Présente à New York aux États-Unis, la ministre de la Famille chargée de la Décennie de la femme gabonaise vante depuis lundi les initiatives de son pays en faveur de l’égalité des sexes et l’amélioration de la condition de la femme. Depuis le début de la 63e session de la Commission de la condition de la femme, Estelle Ondo a déjà fait deux communications.  

Estelle Ondo, le 11 mars 2019, à New York, lors de la 63e session de la Commission de la condition de la femme des Nations Unies. © D.R.

 

Depuis le lancement, lundi 11 mars, de la 63e session de la Commission de la condition de la femme des Nations Unies (CWS) à New York, Estelle Ondo n’a pas chômé. La ministre de la Famille, chargée de la Décennie de la femme en est à deux communications, toutes deux axées sur les initiatives du Gabon en faveur de l’égalité des sexes et de l’amélioration de la condition de la femme.
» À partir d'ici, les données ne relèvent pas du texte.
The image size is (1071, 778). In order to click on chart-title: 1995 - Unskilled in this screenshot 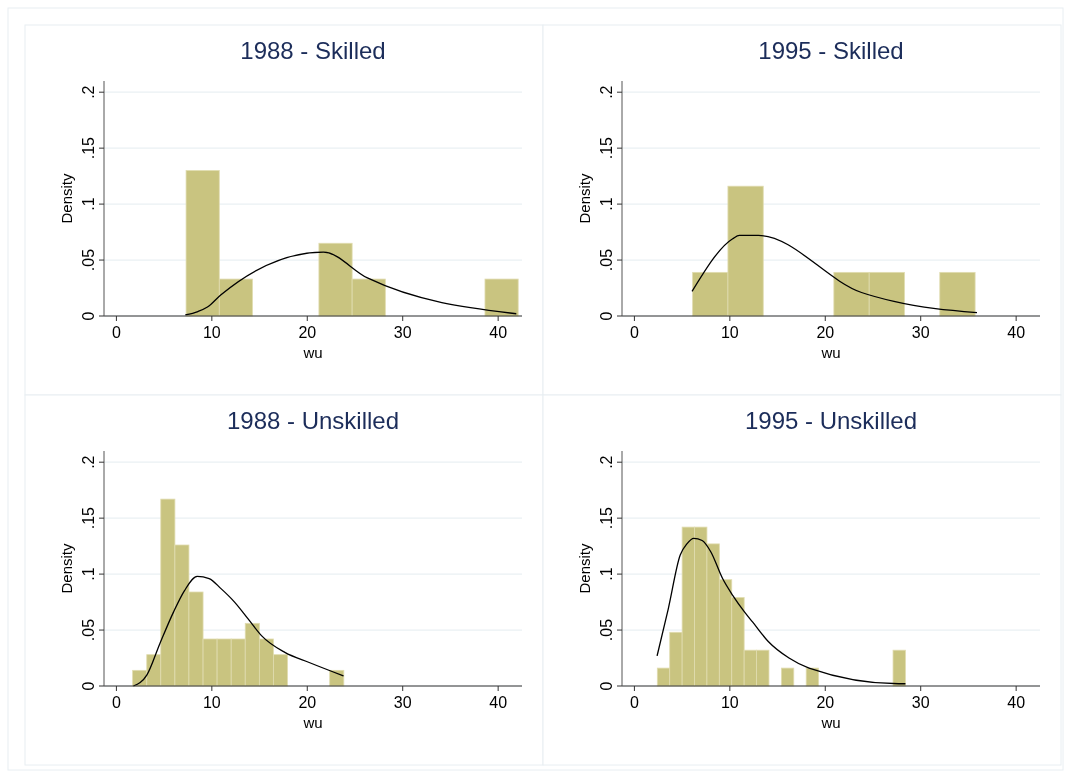, I will do `click(831, 420)`.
Si trois jours plus tôt, à l’occasion de la célébration de la Journée internationale de la femme, le membre du gouvernement a regretté les réticences et la résistance de la plupart des Gabonaises face aux lois adoptées en leur faveur, dans la ville américaine, elle n’a pas manqué d’éloges pour son pays en la matière. Aussi, a-t-elle assuré dans sa première communication qu’«en phase avec le thème de [la session], de la Déclaration de Beijing et du Plan d’action d’Addis-Abeba, le Gabon a accompli des progrès significatifs sur les questions d’égalité des sexes et de l’autonomisation de la femme».
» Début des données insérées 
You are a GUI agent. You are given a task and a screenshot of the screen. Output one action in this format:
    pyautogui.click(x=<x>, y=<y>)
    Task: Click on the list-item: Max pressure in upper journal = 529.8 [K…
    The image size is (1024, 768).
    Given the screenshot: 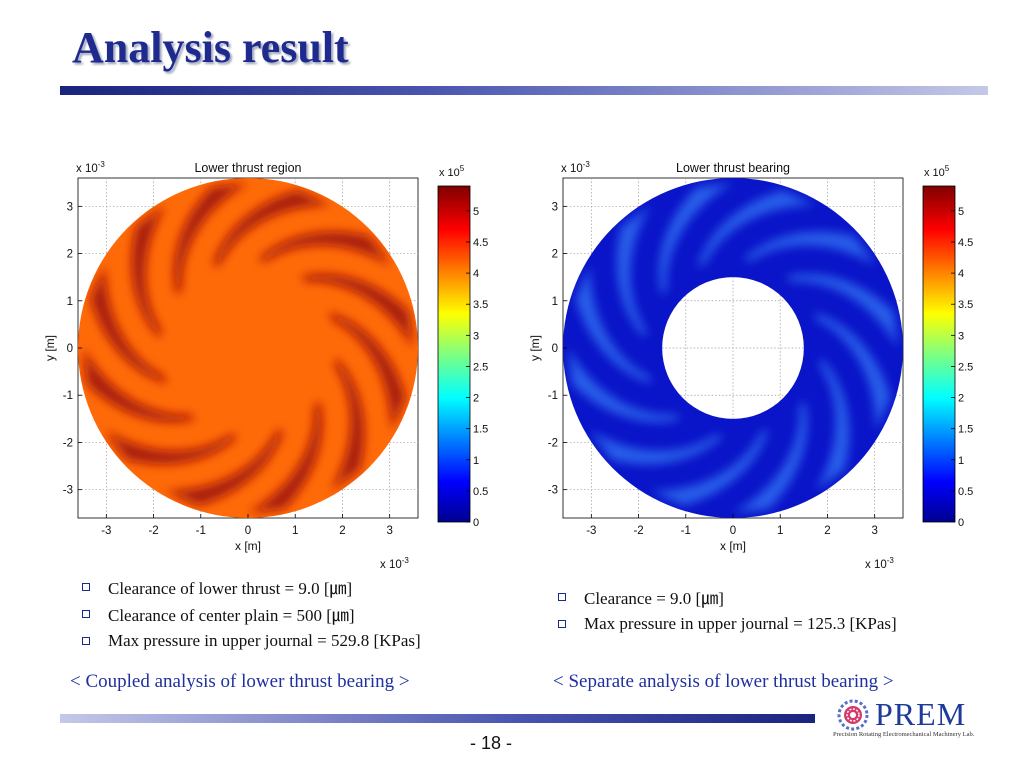 What is the action you would take?
    pyautogui.click(x=250, y=640)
Comme pour donner la preuve à ses homologues de ce que «la situation sociale et politique de la femme [est] au cœur des préoccupations majeures de l’État», Estelle Ondo a cité au nombre des réussites de son pays, la mise en place du régime obligatoire d’assurance maladie et de garantie sociale (CNAMGS, ndlr.), «pour accompagner la population gabonaise dans ses dépenses de santé».

«En effet, a précisé la ministre, qu’elle soit active ou non, la femme gabonaise bénéficie d’une immatriculation systématique à l’assurance maladie. […] Au-delà de la gratuité de la vaccination de l’enfant, la femme gabonaise, affiliée à la CNAMGS, bénéficie d’une prise en charge gratuite du suivi de la grossesse, des frais d’accouchement dans les structures sanitaires publiques et une prime à la naissance sous forme de layette.»

Face aux participants la 63e CWS, Estelle Ondo a également soutenu qu’en plus d’un cadre juridique sans cesse en révision pour une meilleure protection de la femme, l’intérêt du Gabon pour l’autonomisation des femmes se mesure aussi par «le développement d’infrastructures durables et accessibles à tous». Il s’agit, entre autres, de la construction des haltes-garderies, des cases communautaires, des hôpitaux régionaux, la construction et réhabilitation des routes, l’électrification des zones rurales… Mais pour la ministre, il est un défit majeur qui reste à relever : celui des travaux domestiques non rémunérés. Ceux-ci «ne sont pour l’heure pas pris en compte dans le système de prévoyance sociale nationale. Dans le même sens, il n’existe pas d’allocation spécifique liée à ces activités non reconnues comme travail rémunérable», a-t-elle regretté, laissant ses homologues à la réflexion.

La 63e session de la Commission de la condition de la femme des Nations Unies (CWS) à New York se tiendra jusqu’au 22 mars prochain. Les travaux s’achèveront sur de nouvelles recommandations en vue d’accélérer la mise en œuvre le Programme d’action de Beijing de 1995.